**WORK INSTRUCTIONS**
Each record below has to be printed verbatim.

───── DATA SHOWN

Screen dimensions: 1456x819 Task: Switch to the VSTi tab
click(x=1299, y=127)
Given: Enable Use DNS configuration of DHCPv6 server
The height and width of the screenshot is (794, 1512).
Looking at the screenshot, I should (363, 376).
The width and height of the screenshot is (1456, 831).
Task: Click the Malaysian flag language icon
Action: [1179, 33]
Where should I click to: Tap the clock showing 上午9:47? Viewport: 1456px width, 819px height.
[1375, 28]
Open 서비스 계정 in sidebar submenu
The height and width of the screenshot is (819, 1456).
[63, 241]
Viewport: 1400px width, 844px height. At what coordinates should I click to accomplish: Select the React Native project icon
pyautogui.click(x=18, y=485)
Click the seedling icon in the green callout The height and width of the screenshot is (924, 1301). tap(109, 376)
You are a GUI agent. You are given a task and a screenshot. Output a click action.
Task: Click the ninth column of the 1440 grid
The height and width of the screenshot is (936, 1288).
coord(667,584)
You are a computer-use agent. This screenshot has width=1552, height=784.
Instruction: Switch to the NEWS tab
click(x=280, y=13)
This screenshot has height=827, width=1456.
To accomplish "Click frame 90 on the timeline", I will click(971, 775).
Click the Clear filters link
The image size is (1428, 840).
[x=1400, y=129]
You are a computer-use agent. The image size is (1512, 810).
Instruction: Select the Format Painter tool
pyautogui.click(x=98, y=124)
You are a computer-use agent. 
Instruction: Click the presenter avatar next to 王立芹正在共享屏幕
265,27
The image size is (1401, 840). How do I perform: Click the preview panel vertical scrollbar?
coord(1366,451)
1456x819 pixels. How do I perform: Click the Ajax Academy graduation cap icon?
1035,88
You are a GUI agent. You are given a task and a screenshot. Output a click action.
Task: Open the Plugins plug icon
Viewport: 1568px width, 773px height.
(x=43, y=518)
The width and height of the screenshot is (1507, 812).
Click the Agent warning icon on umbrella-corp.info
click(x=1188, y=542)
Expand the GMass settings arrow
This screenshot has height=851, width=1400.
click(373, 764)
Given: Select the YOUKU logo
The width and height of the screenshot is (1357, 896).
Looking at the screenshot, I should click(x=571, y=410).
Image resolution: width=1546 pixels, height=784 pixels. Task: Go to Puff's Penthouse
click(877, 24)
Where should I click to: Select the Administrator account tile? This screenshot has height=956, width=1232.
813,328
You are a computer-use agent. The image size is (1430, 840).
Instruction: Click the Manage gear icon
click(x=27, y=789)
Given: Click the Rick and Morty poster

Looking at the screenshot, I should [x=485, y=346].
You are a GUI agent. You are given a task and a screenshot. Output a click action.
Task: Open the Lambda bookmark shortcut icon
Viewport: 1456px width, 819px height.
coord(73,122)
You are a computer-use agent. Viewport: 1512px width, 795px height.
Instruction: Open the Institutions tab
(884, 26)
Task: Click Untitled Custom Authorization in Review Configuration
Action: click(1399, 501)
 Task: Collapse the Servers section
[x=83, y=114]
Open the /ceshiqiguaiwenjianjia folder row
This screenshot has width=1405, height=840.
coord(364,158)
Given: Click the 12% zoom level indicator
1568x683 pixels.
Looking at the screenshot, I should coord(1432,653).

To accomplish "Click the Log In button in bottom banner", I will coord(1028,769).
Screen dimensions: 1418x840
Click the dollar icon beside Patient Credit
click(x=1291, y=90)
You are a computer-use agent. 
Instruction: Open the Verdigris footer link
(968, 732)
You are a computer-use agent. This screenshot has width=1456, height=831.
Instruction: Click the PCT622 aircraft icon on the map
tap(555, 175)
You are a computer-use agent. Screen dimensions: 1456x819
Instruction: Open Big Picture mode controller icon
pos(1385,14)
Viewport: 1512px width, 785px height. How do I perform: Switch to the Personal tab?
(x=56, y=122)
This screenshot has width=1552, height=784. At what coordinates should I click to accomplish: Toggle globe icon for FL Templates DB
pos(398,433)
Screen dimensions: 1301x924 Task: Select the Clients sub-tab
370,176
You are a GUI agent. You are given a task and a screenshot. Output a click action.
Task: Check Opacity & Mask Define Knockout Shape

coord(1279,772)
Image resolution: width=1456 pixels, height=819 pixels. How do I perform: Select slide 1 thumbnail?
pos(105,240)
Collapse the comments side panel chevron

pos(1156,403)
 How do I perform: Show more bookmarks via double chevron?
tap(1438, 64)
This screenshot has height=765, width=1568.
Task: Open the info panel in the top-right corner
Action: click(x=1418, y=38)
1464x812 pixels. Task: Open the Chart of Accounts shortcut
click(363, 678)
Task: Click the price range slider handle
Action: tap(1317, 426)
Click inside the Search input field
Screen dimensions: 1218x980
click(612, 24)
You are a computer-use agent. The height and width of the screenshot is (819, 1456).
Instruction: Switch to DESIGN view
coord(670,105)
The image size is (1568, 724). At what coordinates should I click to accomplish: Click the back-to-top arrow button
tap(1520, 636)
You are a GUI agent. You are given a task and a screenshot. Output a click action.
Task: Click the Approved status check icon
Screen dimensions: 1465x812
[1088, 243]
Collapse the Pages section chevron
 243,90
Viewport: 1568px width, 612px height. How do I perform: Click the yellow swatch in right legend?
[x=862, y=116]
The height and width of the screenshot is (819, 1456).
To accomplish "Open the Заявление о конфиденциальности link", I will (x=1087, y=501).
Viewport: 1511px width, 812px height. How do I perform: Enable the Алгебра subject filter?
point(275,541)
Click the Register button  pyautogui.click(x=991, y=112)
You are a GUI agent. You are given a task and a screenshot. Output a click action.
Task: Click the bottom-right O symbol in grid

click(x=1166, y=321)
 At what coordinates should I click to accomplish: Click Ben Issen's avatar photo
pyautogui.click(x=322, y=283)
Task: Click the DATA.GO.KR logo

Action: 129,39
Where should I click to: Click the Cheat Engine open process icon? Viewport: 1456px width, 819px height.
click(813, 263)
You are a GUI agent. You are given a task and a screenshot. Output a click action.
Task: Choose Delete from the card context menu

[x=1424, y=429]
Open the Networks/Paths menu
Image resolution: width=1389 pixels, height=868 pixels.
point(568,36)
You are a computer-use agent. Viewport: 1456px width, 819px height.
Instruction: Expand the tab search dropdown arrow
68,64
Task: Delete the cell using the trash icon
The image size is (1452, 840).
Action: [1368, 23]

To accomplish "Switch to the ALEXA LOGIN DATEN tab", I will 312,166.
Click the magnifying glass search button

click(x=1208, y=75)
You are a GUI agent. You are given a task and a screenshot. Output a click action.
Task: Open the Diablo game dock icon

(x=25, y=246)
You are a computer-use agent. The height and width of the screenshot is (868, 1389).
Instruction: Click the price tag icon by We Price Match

──────────

**ANSWER FOR THE TASK**
Screen dimensions: 1456x819 Task: Switch to the VSTi tab
click(x=1299, y=127)
Given: Enable Use DNS configuration of DHCPv6 server
The height and width of the screenshot is (794, 1512).
Looking at the screenshot, I should (363, 376).
The width and height of the screenshot is (1456, 831).
Task: Click the Malaysian flag language icon
Action: [1179, 33]
Where should I click to: Tap the clock showing 上午9:47? Viewport: 1456px width, 819px height.
[1375, 28]
Open 서비스 계정 in sidebar submenu
The height and width of the screenshot is (819, 1456).
[63, 241]
Viewport: 1400px width, 844px height. At what coordinates should I click to accomplish: Select the React Native project icon
pyautogui.click(x=18, y=485)
Click the seedling icon in the green callout The height and width of the screenshot is (924, 1301). tap(109, 376)
You are a GUI agent. You are given a task and a screenshot. Output a click action.
Task: Click the ninth column of the 1440 grid
The height and width of the screenshot is (936, 1288).
coord(667,584)
You are a computer-use agent. This screenshot has width=1552, height=784.
Instruction: Switch to the NEWS tab
click(x=280, y=13)
This screenshot has height=827, width=1456.
To accomplish "Click frame 90 on the timeline", I will click(971, 775).
Click the Clear filters link
The image size is (1428, 840).
[x=1400, y=129]
You are a computer-use agent. The image size is (1512, 810).
Instruction: Select the Format Painter tool
pyautogui.click(x=98, y=124)
You are a computer-use agent. 
Instruction: Click the presenter avatar next to 王立芹正在共享屏幕
265,27
The image size is (1401, 840). How do I perform: Click the preview panel vertical scrollbar?
coord(1366,451)
1456x819 pixels. How do I perform: Click the Ajax Academy graduation cap icon?
1035,88
You are a GUI agent. You are given a task and a screenshot. Output a click action.
Task: Open the Plugins plug icon
Viewport: 1568px width, 773px height.
(x=43, y=518)
The width and height of the screenshot is (1507, 812).
Click the Agent warning icon on umbrella-corp.info
click(x=1188, y=542)
Expand the GMass settings arrow
This screenshot has height=851, width=1400.
click(373, 764)
Given: Select the YOUKU logo
The width and height of the screenshot is (1357, 896).
Looking at the screenshot, I should click(x=571, y=410).
Image resolution: width=1546 pixels, height=784 pixels. Task: Go to Puff's Penthouse
click(877, 24)
Where should I click to: Select the Administrator account tile? This screenshot has height=956, width=1232.
813,328
You are a computer-use agent. The image size is (1430, 840).
Instruction: Click the Manage gear icon
click(x=27, y=789)
Given: Click the Rick and Morty poster

Looking at the screenshot, I should [x=485, y=346].
You are a GUI agent. You are given a task and a screenshot. Output a click action.
Task: Open the Lambda bookmark shortcut icon
Viewport: 1456px width, 819px height.
coord(73,122)
You are a computer-use agent. Viewport: 1512px width, 795px height.
Instruction: Open the Institutions tab
(884, 26)
Task: Click Untitled Custom Authorization in Review Configuration
Action: click(1399, 501)
 Task: Collapse the Servers section
[x=83, y=114]
Open the /ceshiqiguaiwenjianjia folder row
This screenshot has width=1405, height=840.
coord(364,158)
Given: Click the 12% zoom level indicator
1568x683 pixels.
Looking at the screenshot, I should coord(1432,653).

To accomplish "Click the Log In button in bottom banner", I will coord(1028,769).
Screen dimensions: 1418x840
Click the dollar icon beside Patient Credit
click(x=1291, y=90)
You are a computer-use agent. 
Instruction: Open the Verdigris footer link
(968, 732)
You are a computer-use agent. This screenshot has width=1456, height=831.
Instruction: Click the PCT622 aircraft icon on the map
tap(555, 175)
You are a computer-use agent. Screen dimensions: 1456x819
Instruction: Open Big Picture mode controller icon
pos(1385,14)
Viewport: 1512px width, 785px height. How do I perform: Switch to the Personal tab?
(x=56, y=122)
This screenshot has width=1552, height=784. At what coordinates should I click to accomplish: Toggle globe icon for FL Templates DB
pos(398,433)
Screen dimensions: 1301x924 Task: Select the Clients sub-tab
370,176
You are a GUI agent. You are given a task and a screenshot. Output a click action.
Task: Check Opacity & Mask Define Knockout Shape

coord(1279,772)
Image resolution: width=1456 pixels, height=819 pixels. How do I perform: Select slide 1 thumbnail?
pos(105,240)
Collapse the comments side panel chevron

pos(1156,403)
 How do I perform: Show more bookmarks via double chevron?
tap(1438, 64)
This screenshot has height=765, width=1568.
Task: Open the info panel in the top-right corner
Action: click(x=1418, y=38)
1464x812 pixels. Task: Open the Chart of Accounts shortcut
click(363, 678)
Task: Click the price range slider handle
Action: tap(1317, 426)
Click inside the Search input field
Screen dimensions: 1218x980
click(612, 24)
You are a computer-use agent. The height and width of the screenshot is (819, 1456).
Instruction: Switch to DESIGN view
coord(670,105)
The image size is (1568, 724). At what coordinates should I click to accomplish: Click the back-to-top arrow button
tap(1520, 636)
You are a GUI agent. You are given a task and a screenshot. Output a click action.
Task: Click the Approved status check icon
Screen dimensions: 1465x812
[1088, 243]
Collapse the Pages section chevron
 243,90
Viewport: 1568px width, 612px height. How do I perform: Click the yellow swatch in right legend?
[x=862, y=116]
The height and width of the screenshot is (819, 1456).
To accomplish "Open the Заявление о конфиденциальности link", I will (x=1087, y=501).
Viewport: 1511px width, 812px height. How do I perform: Enable the Алгебра subject filter?
point(275,541)
Click the Register button  pyautogui.click(x=991, y=112)
You are a GUI agent. You are given a task and a screenshot. Output a click action.
Task: Click the bottom-right O symbol in grid

click(x=1166, y=321)
 At what coordinates should I click to accomplish: Click Ben Issen's avatar photo
pyautogui.click(x=322, y=283)
Task: Click the DATA.GO.KR logo

Action: 129,39
Where should I click to: Click the Cheat Engine open process icon? Viewport: 1456px width, 819px height.
click(813, 263)
You are a GUI agent. You are given a task and a screenshot. Output a click action.
Task: Choose Delete from the card context menu

[x=1424, y=429]
Open the Networks/Paths menu
Image resolution: width=1389 pixels, height=868 pixels.
point(568,36)
You are a computer-use agent. Viewport: 1456px width, 819px height.
Instruction: Expand the tab search dropdown arrow
68,64
Task: Delete the cell using the trash icon
The image size is (1452, 840).
Action: [1368, 23]

To accomplish "Switch to the ALEXA LOGIN DATEN tab", I will 312,166.
Click the magnifying glass search button

click(x=1208, y=75)
You are a GUI agent. You are given a task and a screenshot. Output a click action.
Task: Open the Diablo game dock icon

(x=25, y=246)
You are a computer-use agent. The height and width of the screenshot is (868, 1389).
Instruction: Click the price tag icon by We Price Match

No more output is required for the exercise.